I do not want to become homeless and poor ever again. But I can honestly say, that having that miserable experience has taught me to thrive for the better. Its taught me the pain of not having what others have and have taken for granted. And to accept all given opportunities when granted. During my poverty state, I was really unhealthy. I had kidney failure. I had no insurance. I was almost at the brink of facing death, looking at death straight in the eye. Being homeless caused me pain, depression, and a whole lot of suffering. This also happened to be the time where many had looked down on me, and I began taking in otherś opinions. Which led me to start doubting myself. And my existence. I wanted what others had, but also kept in my mind and heart that, someone out there needs what I have. I was then passed down to my biological fatherś custody, and it was he, who gave me the chance and opportunity, to make my life worth living, become the best me, and prove those who doubted me wrong. Because of my father and all the bills he paid for my health, I promised myself to begin a healthy life and do whatever it takes to be fit and healthy. Money may be just an object but it’s something you work your whole life for. And it was such a shame to see my father who was never there in my life growing up, pay for my medical and accept me into his life and family. I started taking better care of myself, I started seeing better things in life, I was pushed every single day to do good in school so one day I will have the life I have always dreamt of. My first step, is to finish high school strong and with an average, or even better, exceeding gpa for all my subjects.
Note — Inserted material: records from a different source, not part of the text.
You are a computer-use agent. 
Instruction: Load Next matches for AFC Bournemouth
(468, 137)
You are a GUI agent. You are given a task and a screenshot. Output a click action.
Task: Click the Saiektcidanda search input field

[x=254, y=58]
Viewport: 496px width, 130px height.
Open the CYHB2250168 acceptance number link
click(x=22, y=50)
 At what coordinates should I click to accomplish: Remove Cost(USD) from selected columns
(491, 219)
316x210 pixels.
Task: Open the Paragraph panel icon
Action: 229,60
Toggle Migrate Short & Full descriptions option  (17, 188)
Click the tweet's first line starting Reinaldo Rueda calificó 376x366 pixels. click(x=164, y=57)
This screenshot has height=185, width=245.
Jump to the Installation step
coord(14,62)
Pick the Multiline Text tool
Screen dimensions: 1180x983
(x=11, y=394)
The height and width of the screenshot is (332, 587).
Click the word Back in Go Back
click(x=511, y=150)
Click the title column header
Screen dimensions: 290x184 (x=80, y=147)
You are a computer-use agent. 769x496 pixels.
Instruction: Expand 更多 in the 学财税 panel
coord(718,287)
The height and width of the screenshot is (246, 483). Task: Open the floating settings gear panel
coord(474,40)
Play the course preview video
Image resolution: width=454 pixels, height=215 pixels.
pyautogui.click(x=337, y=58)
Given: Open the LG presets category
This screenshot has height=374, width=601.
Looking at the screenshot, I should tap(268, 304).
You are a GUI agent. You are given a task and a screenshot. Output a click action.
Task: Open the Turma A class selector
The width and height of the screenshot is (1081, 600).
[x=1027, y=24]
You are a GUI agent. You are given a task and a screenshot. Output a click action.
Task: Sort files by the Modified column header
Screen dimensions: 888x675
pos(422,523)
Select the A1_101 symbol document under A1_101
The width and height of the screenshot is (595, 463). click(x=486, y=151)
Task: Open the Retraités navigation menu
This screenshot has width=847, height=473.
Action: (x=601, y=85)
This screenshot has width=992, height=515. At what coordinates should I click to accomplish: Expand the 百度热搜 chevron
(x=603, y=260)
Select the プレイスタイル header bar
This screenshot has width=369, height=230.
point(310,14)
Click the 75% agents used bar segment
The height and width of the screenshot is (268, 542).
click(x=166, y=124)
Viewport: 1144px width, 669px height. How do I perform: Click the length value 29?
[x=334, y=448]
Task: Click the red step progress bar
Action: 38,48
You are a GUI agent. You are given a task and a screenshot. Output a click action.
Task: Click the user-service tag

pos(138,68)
As of right now, I am a junior in high school with IB classes, with satisfactory grades, and achievable goals. The last 2 years that I’ve been in high school, I managed to maintain a 3.5 gpa. And I intend to keep it that way or higher. I also hope to get really good SAT scores so I can get a higher chance of getting accepted to Fresno State. So I will study very hard and take my PSAT test seriously to get to the next step of doing my actual SAT. I am very close to finishing my A-G requirements and I’ve completed 3 years of a college preparation class called AVID that I started on since middle school. To get into Fresno State, I must accomplish these 3 steps first.
When I go to Fresno State, I will take all of the required classes into getting my nursing degree in either bachelor or master. I will earn my undergraduate degree in nursing, take all opportunities to gain experience with working with patients and other nurses, get my nurse practitioner master’s degree, pass all state and national certification exams, and finally earn the title of being a nurse.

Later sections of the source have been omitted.